There's another sinkhole, the Trou d'Anawa, at Casse-Cou between St. Joseph and Wadrilla.

The Grotte de Gossanah where the Ouvéa Massacre occurred is a few km east of St. Joseph. The trail begins beside an old quarry midway between Gossanah and Ognat (ask permission in Gosannah before visiting the cave, but don't count on it being granted). Every May 5 a pilgrimage is made here in memory of the dead. Djoubelly Wea, the assassin who fired the last shots of the événiments of the 1980s killing Jean-Marie Tjibaou and Yeiwéné Yeiwéné, is buried in front of his traditional case opposite the small store in the center of Gossanah.
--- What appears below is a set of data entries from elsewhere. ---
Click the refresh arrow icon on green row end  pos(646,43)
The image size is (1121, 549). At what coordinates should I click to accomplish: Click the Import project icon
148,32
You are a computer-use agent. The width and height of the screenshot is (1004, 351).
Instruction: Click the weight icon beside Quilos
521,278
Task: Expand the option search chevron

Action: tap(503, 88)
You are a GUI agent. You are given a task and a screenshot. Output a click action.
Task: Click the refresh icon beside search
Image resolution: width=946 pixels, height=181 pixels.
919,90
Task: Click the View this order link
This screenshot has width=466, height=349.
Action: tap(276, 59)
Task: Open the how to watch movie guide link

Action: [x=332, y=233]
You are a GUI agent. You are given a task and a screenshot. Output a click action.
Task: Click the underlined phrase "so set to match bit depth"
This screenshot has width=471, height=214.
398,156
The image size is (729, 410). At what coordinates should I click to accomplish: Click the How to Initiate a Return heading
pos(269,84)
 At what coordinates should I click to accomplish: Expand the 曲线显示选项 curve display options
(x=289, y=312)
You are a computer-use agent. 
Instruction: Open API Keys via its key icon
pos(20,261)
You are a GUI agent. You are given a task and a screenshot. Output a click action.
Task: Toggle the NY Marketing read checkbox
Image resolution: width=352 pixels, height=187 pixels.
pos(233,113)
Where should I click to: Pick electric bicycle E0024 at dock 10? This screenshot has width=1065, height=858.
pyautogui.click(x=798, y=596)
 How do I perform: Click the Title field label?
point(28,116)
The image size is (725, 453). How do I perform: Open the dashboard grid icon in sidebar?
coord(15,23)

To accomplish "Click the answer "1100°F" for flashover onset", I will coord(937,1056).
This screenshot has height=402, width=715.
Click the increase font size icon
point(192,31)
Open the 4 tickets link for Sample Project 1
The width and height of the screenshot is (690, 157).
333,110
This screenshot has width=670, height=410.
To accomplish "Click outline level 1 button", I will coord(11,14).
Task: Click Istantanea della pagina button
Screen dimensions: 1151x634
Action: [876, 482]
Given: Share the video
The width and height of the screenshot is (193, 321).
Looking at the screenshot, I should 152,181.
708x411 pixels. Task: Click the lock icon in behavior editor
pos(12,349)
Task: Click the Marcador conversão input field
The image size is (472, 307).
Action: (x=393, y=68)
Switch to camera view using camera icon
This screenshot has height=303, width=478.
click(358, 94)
It's now known that the people of Gossanah had nothing to do with the hostage taking, which was carried out by youths from other parts of the island. Yet they were rounded up by French troops and assembled on the village football field in front of the church, where they were beaten and tortured by French police trying to extract information. Wea's father was among those who died during the torture and many of the survivors (Wea included) were flown to French prisons. The broken concrete building in the middle of the village is the former French school, which the villagers themselves destroyed after the French police had left, to show their disgust for France and the French.

Continue to   Ouvéa: Southern Ouvéa   »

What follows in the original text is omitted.